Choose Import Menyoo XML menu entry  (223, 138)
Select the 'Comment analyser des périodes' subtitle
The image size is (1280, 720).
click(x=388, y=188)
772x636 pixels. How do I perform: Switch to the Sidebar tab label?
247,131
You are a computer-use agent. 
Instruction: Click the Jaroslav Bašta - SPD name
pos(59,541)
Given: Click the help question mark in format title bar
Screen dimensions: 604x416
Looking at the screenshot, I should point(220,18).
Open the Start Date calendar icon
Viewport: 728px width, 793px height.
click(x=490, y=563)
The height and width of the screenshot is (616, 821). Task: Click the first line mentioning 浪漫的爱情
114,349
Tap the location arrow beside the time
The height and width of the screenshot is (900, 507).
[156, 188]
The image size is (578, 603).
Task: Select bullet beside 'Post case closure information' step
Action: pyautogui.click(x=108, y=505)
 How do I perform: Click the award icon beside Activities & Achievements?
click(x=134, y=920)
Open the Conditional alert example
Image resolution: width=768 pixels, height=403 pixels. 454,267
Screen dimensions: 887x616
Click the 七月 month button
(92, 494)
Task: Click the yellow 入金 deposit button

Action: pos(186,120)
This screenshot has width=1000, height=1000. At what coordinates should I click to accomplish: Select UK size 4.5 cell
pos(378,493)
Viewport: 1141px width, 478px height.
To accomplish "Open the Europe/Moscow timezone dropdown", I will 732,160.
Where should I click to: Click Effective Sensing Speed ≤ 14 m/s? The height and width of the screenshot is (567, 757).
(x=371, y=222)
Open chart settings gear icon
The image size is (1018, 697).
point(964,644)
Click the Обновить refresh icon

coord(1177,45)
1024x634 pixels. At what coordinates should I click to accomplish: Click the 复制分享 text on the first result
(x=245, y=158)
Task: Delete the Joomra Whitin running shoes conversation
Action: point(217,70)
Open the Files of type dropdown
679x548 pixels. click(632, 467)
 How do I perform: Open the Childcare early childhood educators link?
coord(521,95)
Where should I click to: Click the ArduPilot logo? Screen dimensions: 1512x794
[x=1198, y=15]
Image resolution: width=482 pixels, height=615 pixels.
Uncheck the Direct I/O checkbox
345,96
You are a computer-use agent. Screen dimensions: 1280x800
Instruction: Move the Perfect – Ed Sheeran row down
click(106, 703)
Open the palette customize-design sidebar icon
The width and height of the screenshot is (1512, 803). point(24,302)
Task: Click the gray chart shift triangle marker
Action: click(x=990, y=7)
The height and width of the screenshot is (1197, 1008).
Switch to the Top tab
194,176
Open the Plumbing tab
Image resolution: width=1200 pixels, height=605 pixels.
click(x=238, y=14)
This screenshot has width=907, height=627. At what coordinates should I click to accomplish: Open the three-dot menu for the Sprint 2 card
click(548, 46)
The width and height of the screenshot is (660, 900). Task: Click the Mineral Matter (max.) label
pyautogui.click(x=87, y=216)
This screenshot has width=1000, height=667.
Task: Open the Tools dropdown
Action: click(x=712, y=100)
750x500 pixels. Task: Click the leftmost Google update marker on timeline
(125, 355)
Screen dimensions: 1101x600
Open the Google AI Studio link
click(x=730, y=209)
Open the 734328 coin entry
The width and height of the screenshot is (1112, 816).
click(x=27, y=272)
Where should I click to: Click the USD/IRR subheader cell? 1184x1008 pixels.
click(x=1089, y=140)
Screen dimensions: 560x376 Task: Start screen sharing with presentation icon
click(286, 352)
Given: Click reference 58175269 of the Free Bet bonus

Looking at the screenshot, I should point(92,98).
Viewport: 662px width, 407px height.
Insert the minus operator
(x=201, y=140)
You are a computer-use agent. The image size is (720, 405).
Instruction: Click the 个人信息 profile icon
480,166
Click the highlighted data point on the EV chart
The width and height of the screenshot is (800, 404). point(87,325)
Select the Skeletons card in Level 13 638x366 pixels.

★ ★ ★ ★

_ASSIGNMENT_
Each line must be set down again exactly as above, with no line omitted.

_OUTPUT BELOW_
Choose Import Menyoo XML menu entry  (223, 138)
Select the 'Comment analyser des périodes' subtitle
The image size is (1280, 720).
click(x=388, y=188)
772x636 pixels. How do I perform: Switch to the Sidebar tab label?
247,131
You are a computer-use agent. 
Instruction: Click the Jaroslav Bašta - SPD name
pos(59,541)
Given: Click the help question mark in format title bar
Screen dimensions: 604x416
Looking at the screenshot, I should point(220,18).
Open the Start Date calendar icon
Viewport: 728px width, 793px height.
click(x=490, y=563)
The height and width of the screenshot is (616, 821). Task: Click the first line mentioning 浪漫的爱情
114,349
Tap the location arrow beside the time
The height and width of the screenshot is (900, 507).
[156, 188]
The image size is (578, 603).
Task: Select bullet beside 'Post case closure information' step
Action: pyautogui.click(x=108, y=505)
 How do I perform: Click the award icon beside Activities & Achievements?
click(x=134, y=920)
Open the Conditional alert example
Image resolution: width=768 pixels, height=403 pixels. 454,267
Screen dimensions: 887x616
Click the 七月 month button
(92, 494)
Task: Click the yellow 入金 deposit button

Action: pos(186,120)
This screenshot has width=1000, height=1000. At what coordinates should I click to accomplish: Select UK size 4.5 cell
pos(378,493)
Viewport: 1141px width, 478px height.
To accomplish "Open the Europe/Moscow timezone dropdown", I will 732,160.
Where should I click to: Click Effective Sensing Speed ≤ 14 m/s? The height and width of the screenshot is (567, 757).
(x=371, y=222)
Open chart settings gear icon
The image size is (1018, 697).
point(964,644)
Click the Обновить refresh icon

coord(1177,45)
1024x634 pixels. At what coordinates should I click to accomplish: Click the 复制分享 text on the first result
(x=245, y=158)
Task: Delete the Joomra Whitin running shoes conversation
Action: point(217,70)
Open the Files of type dropdown
679x548 pixels. click(632, 467)
 How do I perform: Open the Childcare early childhood educators link?
coord(521,95)
Where should I click to: Click the ArduPilot logo? Screen dimensions: 1512x794
[x=1198, y=15]
Image resolution: width=482 pixels, height=615 pixels.
Uncheck the Direct I/O checkbox
345,96
You are a computer-use agent. Screen dimensions: 1280x800
Instruction: Move the Perfect – Ed Sheeran row down
click(106, 703)
Open the palette customize-design sidebar icon
The width and height of the screenshot is (1512, 803). point(24,302)
Task: Click the gray chart shift triangle marker
Action: click(x=990, y=7)
The height and width of the screenshot is (1197, 1008).
Switch to the Top tab
194,176
Open the Plumbing tab
Image resolution: width=1200 pixels, height=605 pixels.
click(x=238, y=14)
This screenshot has width=907, height=627. At what coordinates should I click to accomplish: Open the three-dot menu for the Sprint 2 card
click(548, 46)
The width and height of the screenshot is (660, 900). Task: Click the Mineral Matter (max.) label
pyautogui.click(x=87, y=216)
This screenshot has width=1000, height=667.
Task: Open the Tools dropdown
Action: click(x=712, y=100)
750x500 pixels. Task: Click the leftmost Google update marker on timeline
(125, 355)
Screen dimensions: 1101x600
Open the Google AI Studio link
click(x=730, y=209)
Open the 734328 coin entry
The width and height of the screenshot is (1112, 816).
click(x=27, y=272)
Where should I click to: Click the USD/IRR subheader cell? 1184x1008 pixels.
click(x=1089, y=140)
Screen dimensions: 560x376 Task: Start screen sharing with presentation icon
click(286, 352)
Given: Click reference 58175269 of the Free Bet bonus

Looking at the screenshot, I should point(92,98).
Viewport: 662px width, 407px height.
Insert the minus operator
(x=201, y=140)
You are a computer-use agent. The image size is (720, 405).
Instruction: Click the 个人信息 profile icon
480,166
Click the highlighted data point on the EV chart
The width and height of the screenshot is (800, 404). point(87,325)
Select the Skeletons card in Level 13 638x366 pixels.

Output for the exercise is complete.